Gidan Dan Hausa is a symbol of colonial administration; the first education secretary of the Kano province lived there, and it was there that the second western school was established after the Nagarta Schools established in Sokoto in 1905.
This museum houses a collection of artefacts from stone age to present day, It is also the first colonial residency in Kano.
KURMI MARKET, KANO
This market was built in the 15th Century. It is notable as a market for artefacts and souvenirs.
It was an outpost of the transatlantic slave trade, serving as a warehouse and waystation for slaves from North Africa.
This market has been plagued by infernos multiple times in its history, and much of the market has been demolished and rebuilt. The market shares a glorious history with the ancient city of Kano. Created by Mohammed Rumfa during his reign in the 15th century, it prospered as a commercial hub, servicing traders all the way from Tripoli. 600 years later, it is still an active centre of commerce and trade in Sub-Saharan Africa. Although dwindling in its significance, it is still seen as a solid part of Kano's history.
Kofar Mata Dyeing Pits
You cannot leave Kano without visiting this place. It is right inside the old Kano and it was named after one of the city gate, Kofar Mata. This is where the traditional dyeing process which is so similar to the adire eleko process in Abeokuta and Osogbo, This dyeing process used the same blue indigo colour as that used in the South West but the difference is the used of the dyeing pits in Kano while in Abeokuta or Osogbo the drums are used for the dyeing process. You can read extensively about the dyeing pit here.
Katin Kwari Market
This market is also referred to as Kwari Market. It is reputed to be West Africa's largest textile market, and one of the biggest on the continent as a whole. It is the market for modern textiles such as coloured ankara, African George fabrics, English and Chord laces. Unlike the Kurmi market that major in local materials, the machine textile products are found in Kwari. It is located not too far from Kofar Matar Dyeing Pits.
Gidan Makama Museum
This is also known as Kano Museum. Established sometime in 1440's AD. This building once served as a temporary palace before the current palace was constructed in the 15th century.
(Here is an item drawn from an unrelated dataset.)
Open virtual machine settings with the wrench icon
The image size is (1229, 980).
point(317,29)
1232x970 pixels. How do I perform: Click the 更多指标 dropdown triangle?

This building is recognised as a National Monument by the Nigerian Government.
The museum is divided into 11 galleries with different aspects of cultural artefacts, you find some of the ancient gates that were fixed on the different city gates of Kano, some with bullet holes with its own stories.
There are sections dedicated to cultural regalias, musical instruments, historical pots which were believed to have been stationed at the city wall for visitors from a long journey to drink from before proceeding further on their journey.
This is a place that is filled with a lot of history. It does have an open space at the back which is dedicated to the life of Ado Bayero and is an open space for local performance.
You need to visit this place if you are in Kano.
These are the few places I was able to visit because it was a Sallah holiday. The markets were practically empty with a lot of empty stalls and locked up shops. Hope to go back to enjoy more of what Kano has got to offer in terms of fashion, food, tradition, culture and its people.